Friday, December 17, 2010

Sweeping The Nation Albums Of 2010: Number 15



Everything Everything don't want for ideas. At a time when plenty of bands are happy with one, they're clearly people who take in a lot of music while retaining the curiosity of seeing what happens if you put A against B. They're not going to pretend to be less smart or indeed clever-clever then they are because, operating as they do within the walls of art-pop, they exist in a world to show off their new tricks, their funny synth sounds and their falsetto four-part harmonies. One moment they're R&B producers stuck in a guitar-bass-drums network, the next Queen stuck with a bedroom four-track. The result is fascinating, ambitious and no small amount of odd joy.

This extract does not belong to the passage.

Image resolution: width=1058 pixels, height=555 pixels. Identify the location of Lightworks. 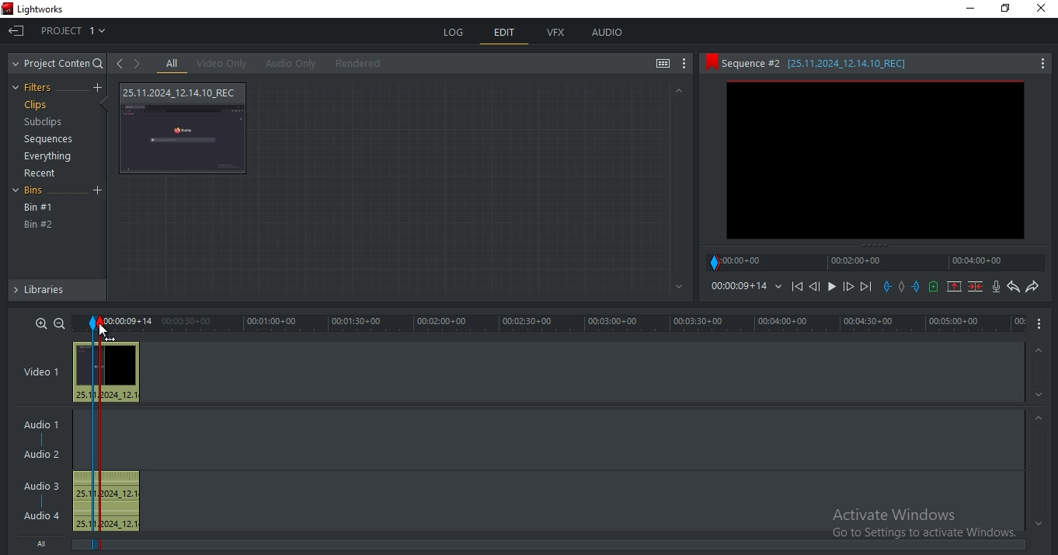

It's when you try to work out what they're actually singing about that you run into trouble. Not only does Jonathan Higgs have Britain's most divisive high pitch, but he delivers lines as if he's out of breath and trying to impart as much information between gasps as possible, running words and lines headlong into each other and then it turning out they didn't make much linear sense then. It means mondegreens aplenty, but it also means they don't sound like anyone else achieving some level of attention in Britain much at all, even if they do inhabit shards of Super Furries, Cardiacs or Wild Beasts. Like the former they've been careful to find a successful way to fold modern electronica into the four piece standard, as with Qwerty Finger's cut-up loading noises dancing freely over the top of a fast paced coasting rhythm track. The skeletally humming Leave The Engine Room borrows from minimal house, Two For Nero baroque harpischord backed chant. Schoolin' uses a four note electronic whistle where a big hook would go and ending up somewhere beside a less 'rock'-indebted N*E*R*D production. Listen to that bridge, like a Daft Punk Discovery sequence impersonating a heroic guitar solo. It's indicative of an album that borrows liberally rather than outright theft indulgence, doing so to pick out their own space in a crowded market with eccentric acrobatics of genre, melody and time stuffed into place to make an odd kind of sense.